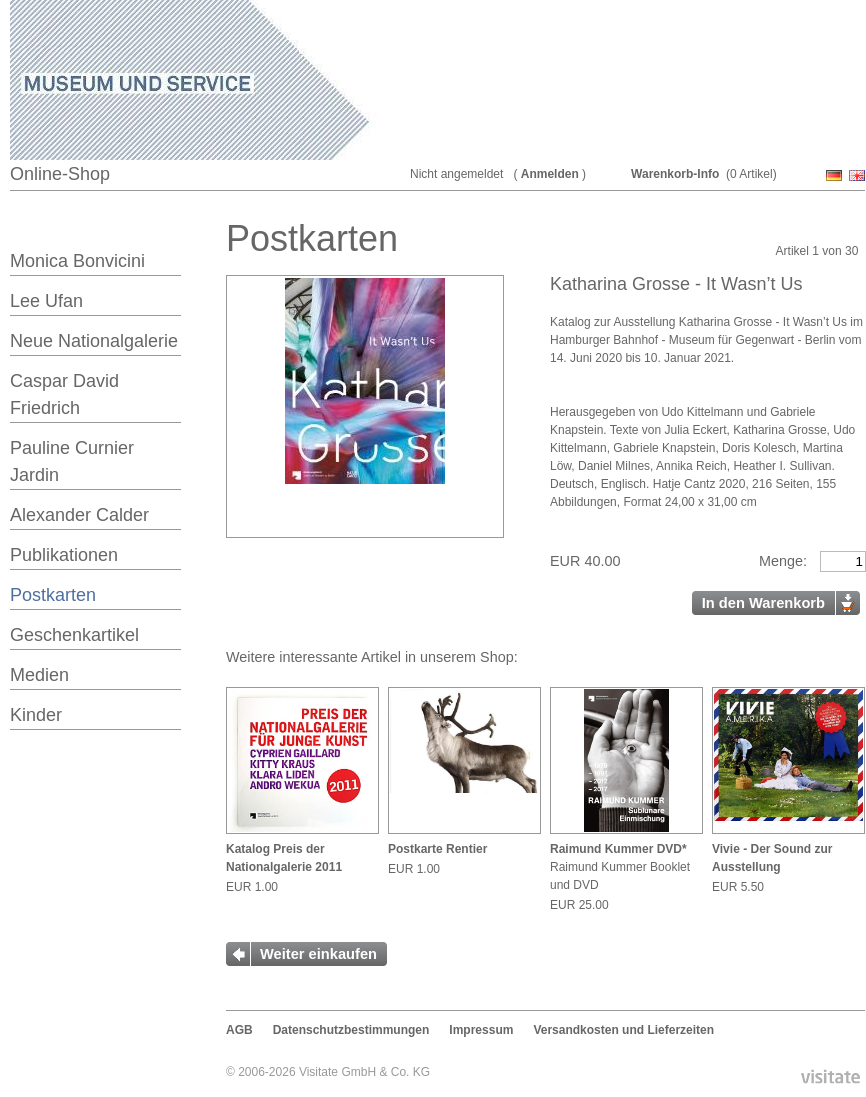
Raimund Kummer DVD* (618, 849)
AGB (239, 1030)
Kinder (36, 715)
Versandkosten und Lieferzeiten (623, 1030)
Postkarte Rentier (437, 849)
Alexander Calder (79, 515)
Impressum (481, 1030)
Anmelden (550, 174)
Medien (39, 675)
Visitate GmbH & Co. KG (364, 1072)
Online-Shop (60, 174)
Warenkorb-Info (675, 174)
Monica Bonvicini (77, 261)
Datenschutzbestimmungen (351, 1030)
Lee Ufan (46, 301)
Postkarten (53, 595)
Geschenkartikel (74, 635)
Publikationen (64, 555)
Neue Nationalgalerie (94, 341)
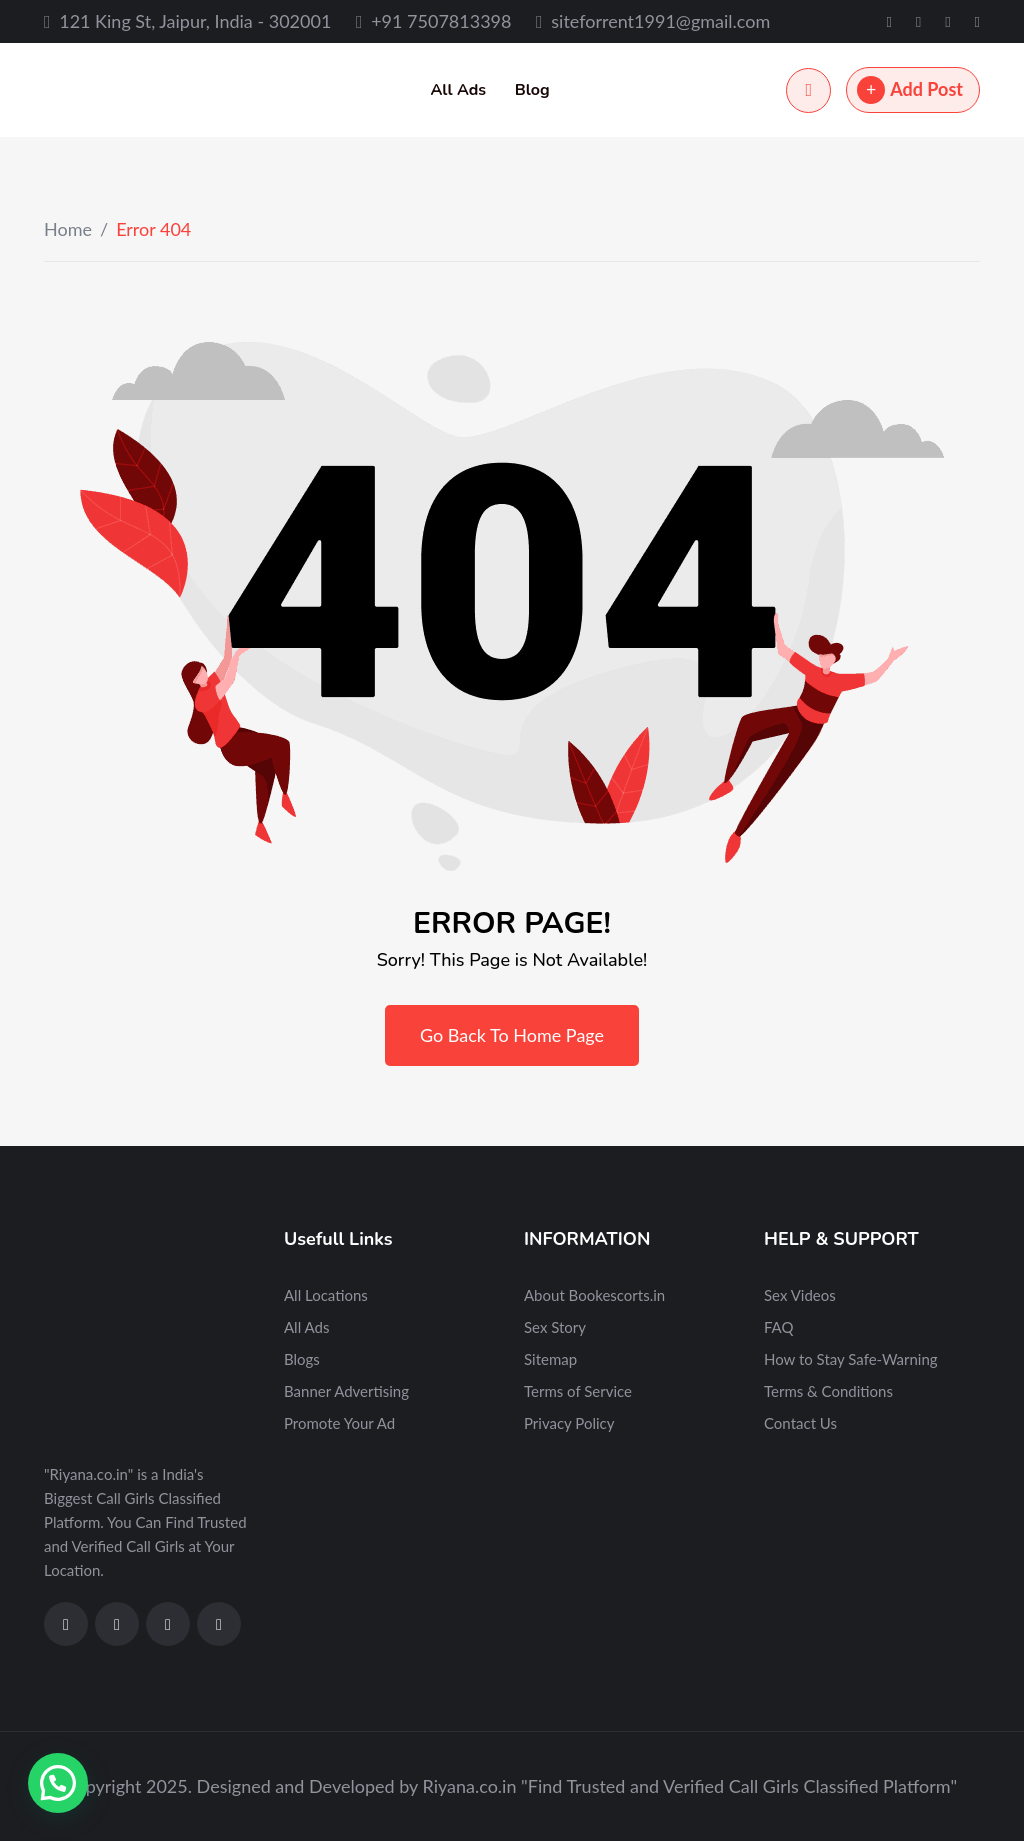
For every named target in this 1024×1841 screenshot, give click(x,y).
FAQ (779, 1327)
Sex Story (555, 1327)
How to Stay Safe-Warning (851, 1359)
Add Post (910, 90)
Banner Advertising (346, 1391)
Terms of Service (578, 1391)
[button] (58, 1783)
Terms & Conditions (828, 1391)
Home (68, 229)
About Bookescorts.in (594, 1295)
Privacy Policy (569, 1423)
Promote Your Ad (339, 1423)
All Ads (458, 90)
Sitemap (550, 1359)
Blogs (302, 1359)
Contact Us (800, 1423)
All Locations (326, 1295)
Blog (532, 90)
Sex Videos (800, 1295)
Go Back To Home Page (512, 1035)
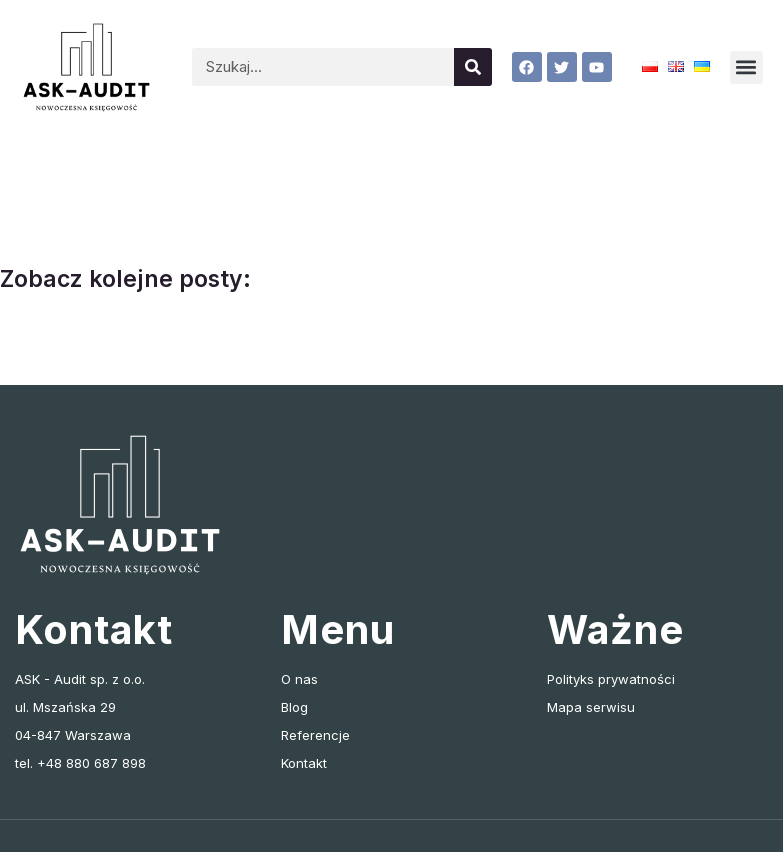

Task to complete: Render every line of the entries above as a Markdown table with two columns, Row and Line, numbering the rows in order. Leave out blank lines and the pictures.

Answer to this exercise:
| Row | Line |
|---|---|
| 1 | Raimund Kummer DVD* (618, 849) |
| 2 | AGB (239, 1030) |
| 3 | Kinder (36, 715) |
| 4 | Versandkosten und Lieferzeiten (623, 1030) |
| 5 | Postkarte Rentier (437, 849) |
| 6 | Alexander Calder (79, 515) |
| 7 | Impressum (481, 1030) |
| 8 | Anmelden (550, 174) |
| 9 | Medien (39, 675) |
| 10 | Visitate GmbH & Co. KG (364, 1072) |
| 11 | Online-Shop (60, 174) |
| 12 | Warenkorb-Info (675, 174) |
| 13 | Monica Bonvicini (77, 261) |
| 14 | Datenschutzbestimmungen (351, 1030) |
| 15 | Lee Ufan (46, 301) |
| 16 | Postkarten (53, 595) |
| 17 | Geschenkartikel (74, 635) |
| 18 | Publikationen (64, 555) |
| 19 | Neue Nationalgalerie (94, 341) |
| 20 | For every named target in this 1024×1841 screenshot, give click(x,y). |
| 21 | FAQ (779, 1327) |
| 22 | Sex Story (555, 1327) |
| 23 | How to Stay Safe-Warning (851, 1359) |
| 24 | Add Post (910, 90) |
| 25 | Banner Advertising (346, 1391) |
| 26 | Terms of Service (578, 1391) |
| 27 | [button] (58, 1783) |
| 28 | Terms & Conditions (828, 1391) |
| 29 | Home (68, 229) |
| 30 | About Bookescorts.in (594, 1295) |
| 31 | Privacy Policy (569, 1423) |
| 32 | Promote Your Ad (339, 1423) |
| 33 | All Ads (458, 90) |
| 34 | Sitemap (550, 1359) |
| 35 | Blogs (302, 1359) |
| 36 | Contact Us (800, 1423) |
| 37 | All Locations (326, 1295) |
| 38 | Blog (532, 90) |
| 39 | Sex Videos (800, 1295) |
| 40 | Go Back To Home Page (512, 1035) |